Task objective =>
Send back the line that contains "Screen dimensions: 1568x718" and all lines following it through the end of the data below, exactly, omitting pictures.

Records to use =>
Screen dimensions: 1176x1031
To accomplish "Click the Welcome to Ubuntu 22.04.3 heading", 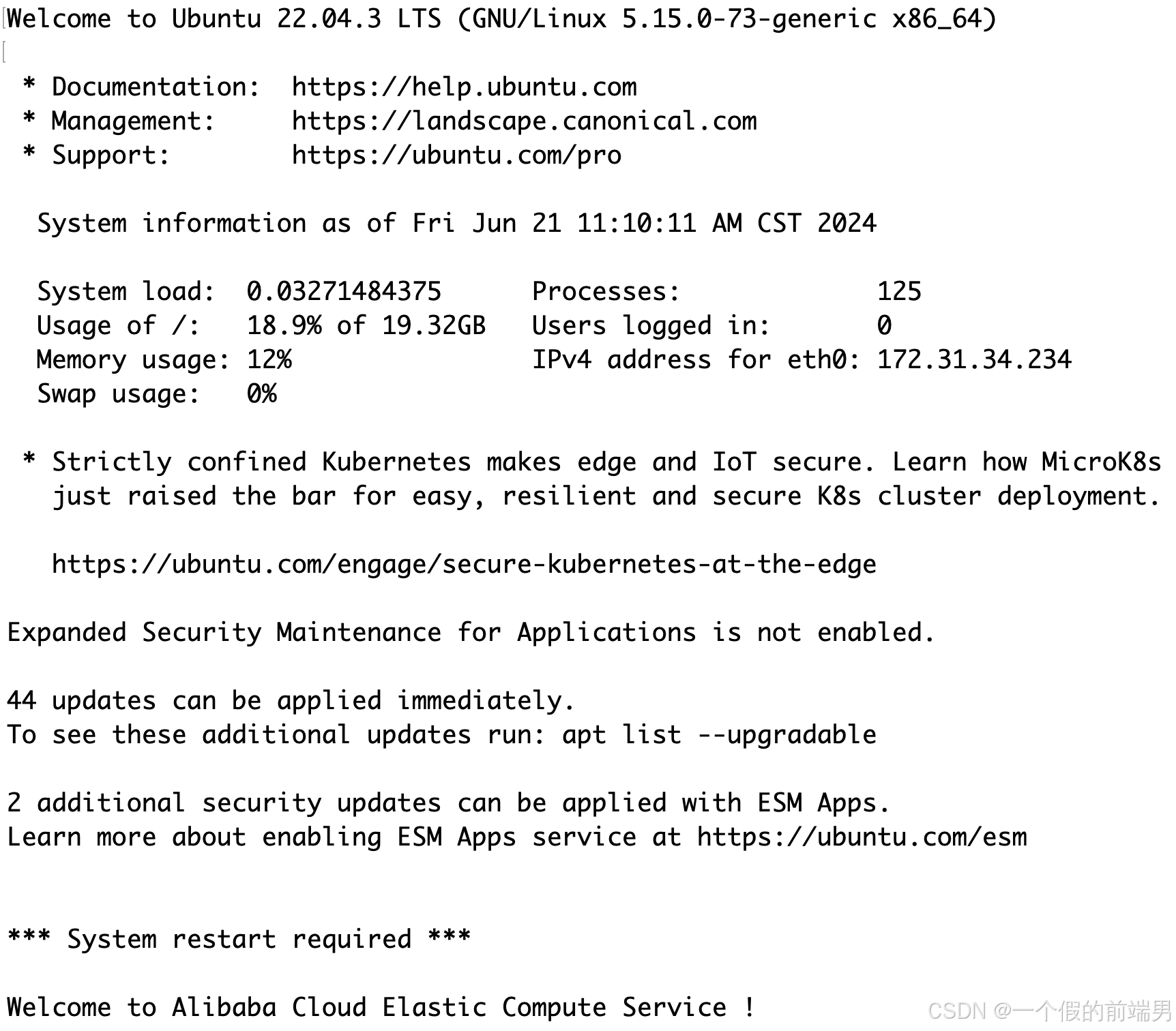I will (501, 19).
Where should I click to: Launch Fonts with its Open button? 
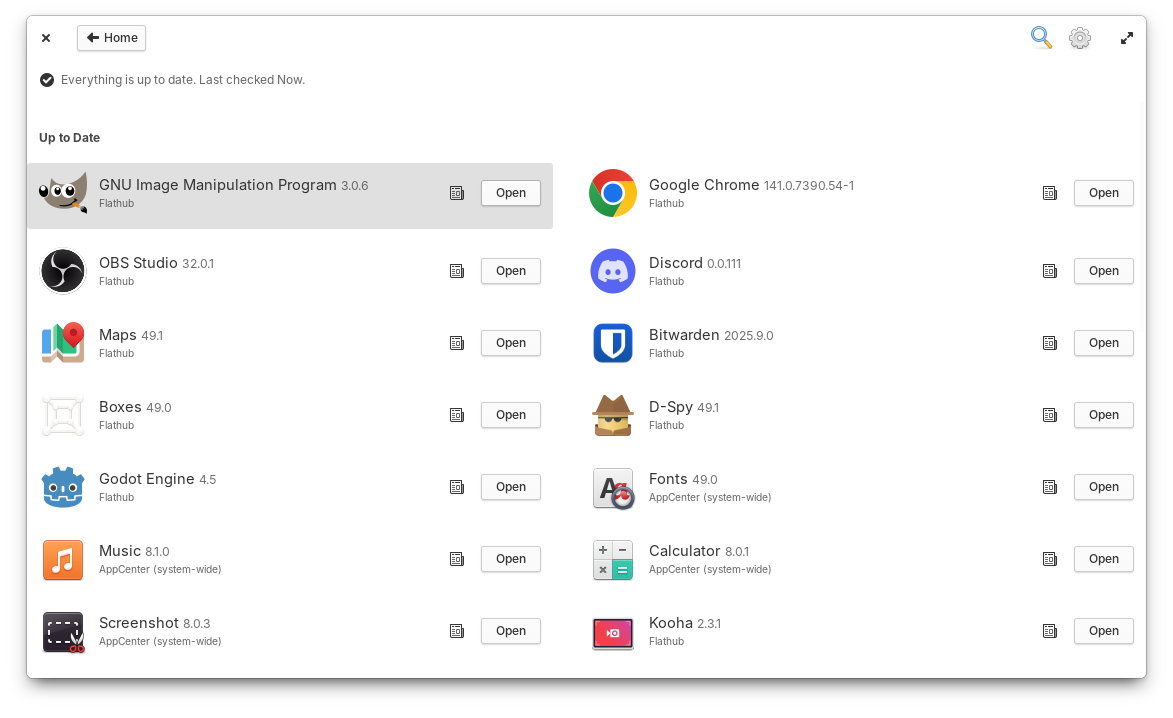1103,487
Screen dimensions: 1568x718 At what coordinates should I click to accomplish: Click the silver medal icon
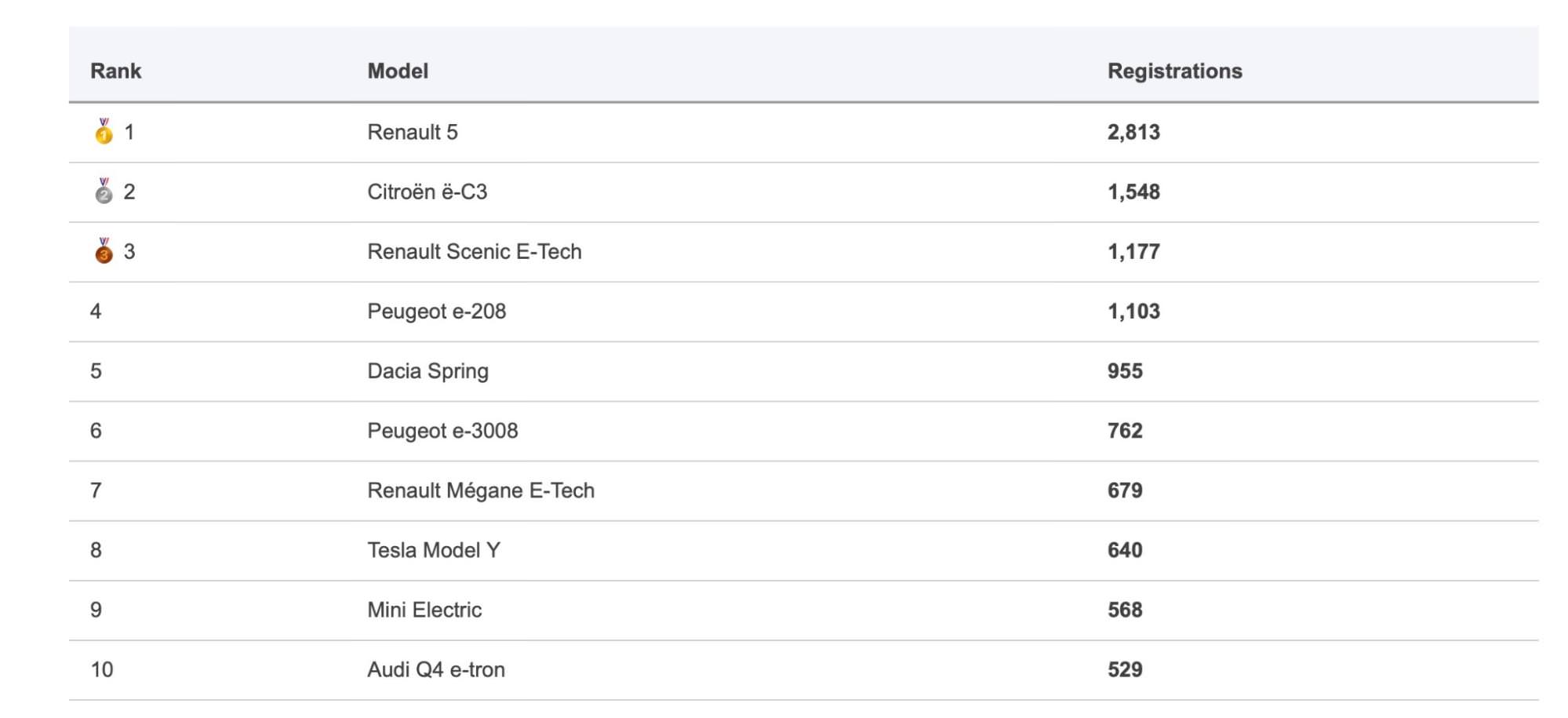point(104,191)
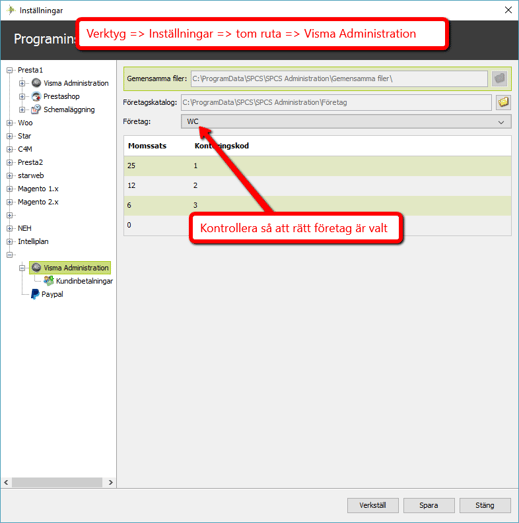
Task: Select the Schemaläggning calendar icon
Action: (36, 109)
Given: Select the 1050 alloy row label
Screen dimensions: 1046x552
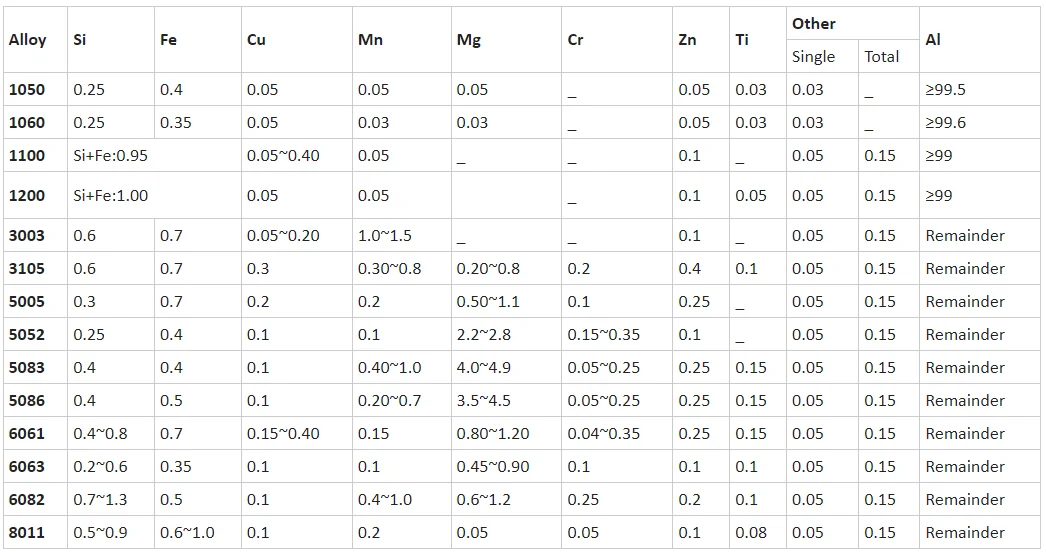Looking at the screenshot, I should pyautogui.click(x=27, y=90).
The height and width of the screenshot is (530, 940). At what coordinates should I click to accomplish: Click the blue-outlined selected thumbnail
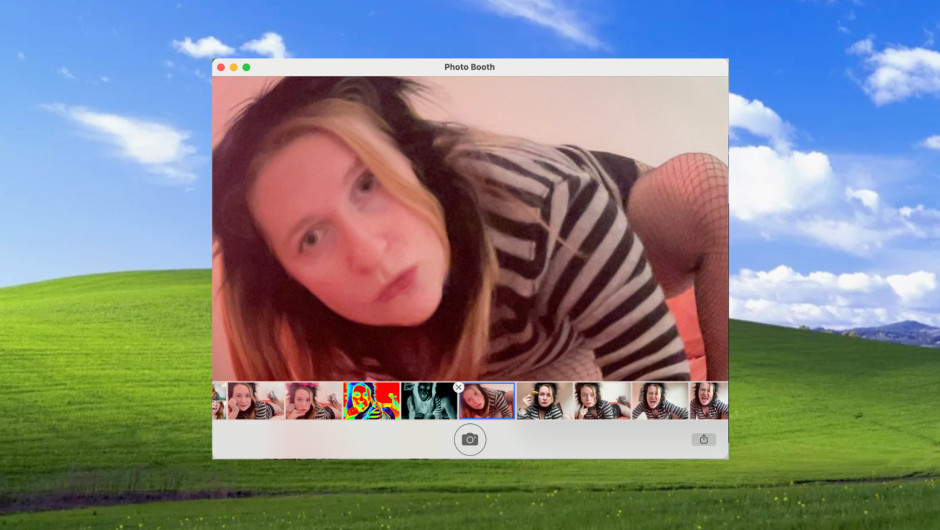pyautogui.click(x=487, y=401)

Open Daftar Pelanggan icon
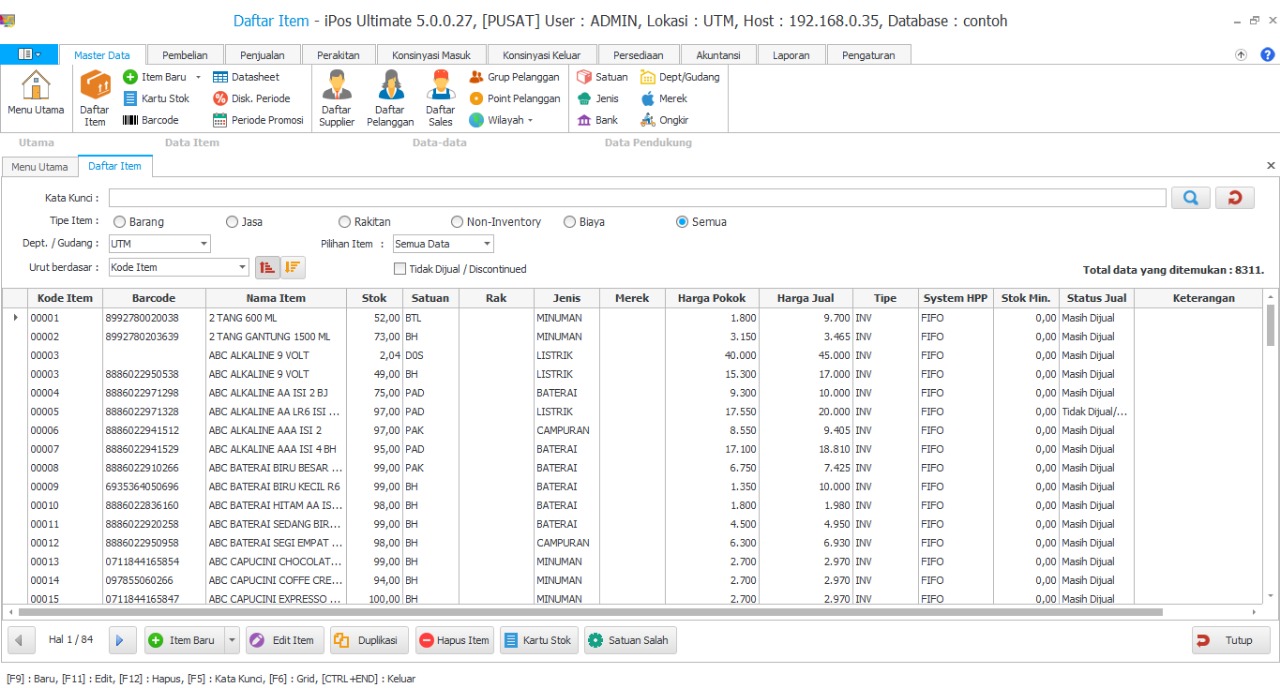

Response area =>
Screen dimensions: 1568x718 At what coordinates should I click to accomplish: Click the silver medal icon
point(104,191)
Task: Select the Schemaläggning calendar icon
Action: (36, 109)
Given: Select the 1050 alloy row label
Screen dimensions: 1046x552
Looking at the screenshot, I should pyautogui.click(x=27, y=90).
The height and width of the screenshot is (530, 940). At what coordinates should I click to accomplish: Click the blue-outlined selected thumbnail
pyautogui.click(x=487, y=401)

Open Daftar Pelanggan icon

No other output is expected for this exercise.